To be done => Copy word for word the rows starting with the line that contains "Where should I click to: Click the photo" and going on through the last of the rows.

Data section =>
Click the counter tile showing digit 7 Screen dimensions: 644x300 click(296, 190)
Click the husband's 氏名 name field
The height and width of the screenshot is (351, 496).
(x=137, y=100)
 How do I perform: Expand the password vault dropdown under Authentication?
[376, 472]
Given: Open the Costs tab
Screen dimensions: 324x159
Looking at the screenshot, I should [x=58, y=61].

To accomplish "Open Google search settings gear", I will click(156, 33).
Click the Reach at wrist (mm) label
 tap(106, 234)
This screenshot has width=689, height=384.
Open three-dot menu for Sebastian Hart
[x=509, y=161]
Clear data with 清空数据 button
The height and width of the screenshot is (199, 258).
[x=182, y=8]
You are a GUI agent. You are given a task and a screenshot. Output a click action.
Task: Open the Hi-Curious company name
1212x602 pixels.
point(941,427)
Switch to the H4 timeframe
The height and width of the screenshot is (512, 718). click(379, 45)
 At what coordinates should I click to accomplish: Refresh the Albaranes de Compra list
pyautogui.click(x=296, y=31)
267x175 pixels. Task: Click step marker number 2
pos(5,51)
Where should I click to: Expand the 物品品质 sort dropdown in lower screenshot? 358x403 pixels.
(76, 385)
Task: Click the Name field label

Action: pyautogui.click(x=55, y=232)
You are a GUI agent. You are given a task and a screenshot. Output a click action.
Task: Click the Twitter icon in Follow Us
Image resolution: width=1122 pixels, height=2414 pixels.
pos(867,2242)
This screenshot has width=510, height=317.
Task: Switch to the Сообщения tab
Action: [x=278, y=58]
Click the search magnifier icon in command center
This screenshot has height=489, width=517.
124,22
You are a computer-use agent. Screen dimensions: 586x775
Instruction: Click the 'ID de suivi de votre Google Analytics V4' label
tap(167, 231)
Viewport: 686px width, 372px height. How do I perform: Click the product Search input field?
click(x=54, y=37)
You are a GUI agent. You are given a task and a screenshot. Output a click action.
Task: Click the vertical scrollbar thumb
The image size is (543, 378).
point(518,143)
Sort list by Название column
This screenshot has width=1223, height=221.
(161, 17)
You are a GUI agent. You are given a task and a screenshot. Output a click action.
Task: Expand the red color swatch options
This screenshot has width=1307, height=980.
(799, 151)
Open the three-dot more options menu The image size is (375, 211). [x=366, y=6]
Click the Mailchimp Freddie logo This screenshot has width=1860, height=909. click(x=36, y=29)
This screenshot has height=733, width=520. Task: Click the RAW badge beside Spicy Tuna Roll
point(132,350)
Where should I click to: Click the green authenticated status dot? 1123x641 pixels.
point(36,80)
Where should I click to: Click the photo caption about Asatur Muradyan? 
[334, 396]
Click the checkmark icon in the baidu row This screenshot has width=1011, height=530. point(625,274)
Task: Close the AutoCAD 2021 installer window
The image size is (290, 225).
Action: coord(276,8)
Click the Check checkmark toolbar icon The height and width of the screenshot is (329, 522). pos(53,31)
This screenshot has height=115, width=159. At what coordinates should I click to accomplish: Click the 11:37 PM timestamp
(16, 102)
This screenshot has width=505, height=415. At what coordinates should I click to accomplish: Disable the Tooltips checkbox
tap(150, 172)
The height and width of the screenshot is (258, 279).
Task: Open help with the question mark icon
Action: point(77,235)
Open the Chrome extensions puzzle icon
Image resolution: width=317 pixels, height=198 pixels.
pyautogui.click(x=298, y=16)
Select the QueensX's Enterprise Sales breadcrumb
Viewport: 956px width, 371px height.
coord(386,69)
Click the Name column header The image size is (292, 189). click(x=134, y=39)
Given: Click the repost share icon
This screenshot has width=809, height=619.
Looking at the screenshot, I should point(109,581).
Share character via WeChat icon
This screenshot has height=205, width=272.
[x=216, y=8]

Response to the task =>
Where should I click to: Click the photo caption about Asatur Muradyan? 
[334, 396]
Click the checkmark icon in the baidu row This screenshot has width=1011, height=530. point(625,274)
Task: Close the AutoCAD 2021 installer window
The image size is (290, 225).
Action: coord(276,8)
Click the Check checkmark toolbar icon The height and width of the screenshot is (329, 522). pos(53,31)
This screenshot has height=115, width=159. At what coordinates should I click to accomplish: Click the 11:37 PM timestamp
(16, 102)
This screenshot has width=505, height=415. At what coordinates should I click to accomplish: Disable the Tooltips checkbox
tap(150, 172)
The height and width of the screenshot is (258, 279).
Task: Open help with the question mark icon
Action: point(77,235)
Open the Chrome extensions puzzle icon
Image resolution: width=317 pixels, height=198 pixels.
pyautogui.click(x=298, y=16)
Select the QueensX's Enterprise Sales breadcrumb
Viewport: 956px width, 371px height.
coord(386,69)
Click the Name column header The image size is (292, 189). click(x=134, y=39)
Given: Click the repost share icon
This screenshot has width=809, height=619.
Looking at the screenshot, I should point(109,581).
Share character via WeChat icon
This screenshot has height=205, width=272.
[x=216, y=8]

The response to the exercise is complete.